In zweier Teams haben wir echte Daten von dem Teilchenbeschleuniger LHCb bekommen und mussten diese nun mit verschiedenen Filtern so in einem
Koordinatensystem anzeigen lassen, bis uns fünf Ausschläge auffallen. Diese Fünf
„Peaks“ waren dann der Nachweis für die Urmasse der zerfallenen Teilchens. Weil die Existenz eines Teilchens, nachdem Hadronen miteinander Kollidieren, sehr gering ist und quasi nicht beobachtbar, werden große Detektoren gebaut, die die Teilchen, die bei dem Zerfall ein alle Richtungen wegfliegen, messen können. Manche werden von einem großen Magneten abgelenkt und treffen dann in einem bestimmten Winkel auf einen Detektor. Diesen Winkel kann man dann berechnen und Vorhersagen machen, woher das Teilchen kam, und wann das Teilchen wohin geflogen ist. Wenn man diese ganzen Spuren von jeglichen Teilchen zurückverfolgt, kommt man auf das Teilchen, was zuvor zerfallen war.

◆ Material:
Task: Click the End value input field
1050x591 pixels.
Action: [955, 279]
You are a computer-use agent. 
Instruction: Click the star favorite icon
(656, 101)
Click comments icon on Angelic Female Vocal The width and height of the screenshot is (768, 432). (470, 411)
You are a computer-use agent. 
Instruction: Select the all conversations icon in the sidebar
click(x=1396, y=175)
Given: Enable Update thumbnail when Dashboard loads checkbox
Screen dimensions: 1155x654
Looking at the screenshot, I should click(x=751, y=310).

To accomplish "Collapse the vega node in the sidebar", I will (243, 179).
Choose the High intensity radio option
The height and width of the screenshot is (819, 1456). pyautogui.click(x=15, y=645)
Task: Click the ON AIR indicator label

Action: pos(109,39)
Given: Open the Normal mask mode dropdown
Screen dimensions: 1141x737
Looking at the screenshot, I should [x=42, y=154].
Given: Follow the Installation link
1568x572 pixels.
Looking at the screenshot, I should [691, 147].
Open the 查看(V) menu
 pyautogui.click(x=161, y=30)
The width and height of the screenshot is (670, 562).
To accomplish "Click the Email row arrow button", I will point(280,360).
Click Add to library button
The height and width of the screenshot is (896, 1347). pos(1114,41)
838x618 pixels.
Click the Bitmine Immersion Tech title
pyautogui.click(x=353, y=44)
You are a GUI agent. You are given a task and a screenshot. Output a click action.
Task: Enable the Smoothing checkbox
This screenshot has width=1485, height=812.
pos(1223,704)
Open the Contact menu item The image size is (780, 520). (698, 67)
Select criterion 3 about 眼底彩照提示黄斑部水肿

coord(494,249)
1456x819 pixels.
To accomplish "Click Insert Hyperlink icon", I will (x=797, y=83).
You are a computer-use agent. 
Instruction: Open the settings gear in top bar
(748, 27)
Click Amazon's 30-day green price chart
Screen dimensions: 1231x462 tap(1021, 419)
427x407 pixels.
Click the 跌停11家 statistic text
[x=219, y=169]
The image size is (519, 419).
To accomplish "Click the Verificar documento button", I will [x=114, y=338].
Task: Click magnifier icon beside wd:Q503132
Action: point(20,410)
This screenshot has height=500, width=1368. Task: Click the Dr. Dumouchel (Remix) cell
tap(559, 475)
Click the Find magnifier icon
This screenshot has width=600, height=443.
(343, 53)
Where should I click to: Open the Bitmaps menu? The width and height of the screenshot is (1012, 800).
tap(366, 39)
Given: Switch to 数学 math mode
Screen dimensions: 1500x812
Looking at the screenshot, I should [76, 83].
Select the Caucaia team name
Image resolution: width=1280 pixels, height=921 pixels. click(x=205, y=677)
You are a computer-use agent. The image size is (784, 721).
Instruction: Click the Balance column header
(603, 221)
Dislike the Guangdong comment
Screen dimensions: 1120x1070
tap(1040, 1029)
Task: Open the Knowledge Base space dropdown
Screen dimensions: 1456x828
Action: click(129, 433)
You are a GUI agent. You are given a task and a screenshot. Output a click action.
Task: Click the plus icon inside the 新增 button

◆ Aufgabenstellung: Setzen Sie den Text über die Auswertung der LHCb-Daten im Anschluss an seinen letzten Satz fort. Die Datensätze werden hier nicht gebraucht.

◆ Lösung:
So richtig verstanden haben wir es alle nicht. Hat es uns aber Spaß gemacht, uns wie richtige CERN-Forschende zu fühlen? Sowas von.
Wir hatten einen Tag von unglaublicher Komplexität mit spezifischer Tiefe und interessanten Themen, die uns nicht in die Weiten des Universums, sondern in die Tiefe der Atome entführte. Kompetente Referenten sorgten dafür, dass unsere Physik-Lk´s in eine Masterclass für Detektorphysik gut aufgehoben waren und nicht komplett die
Überzeugung ihres physikalischen Wissen verloren.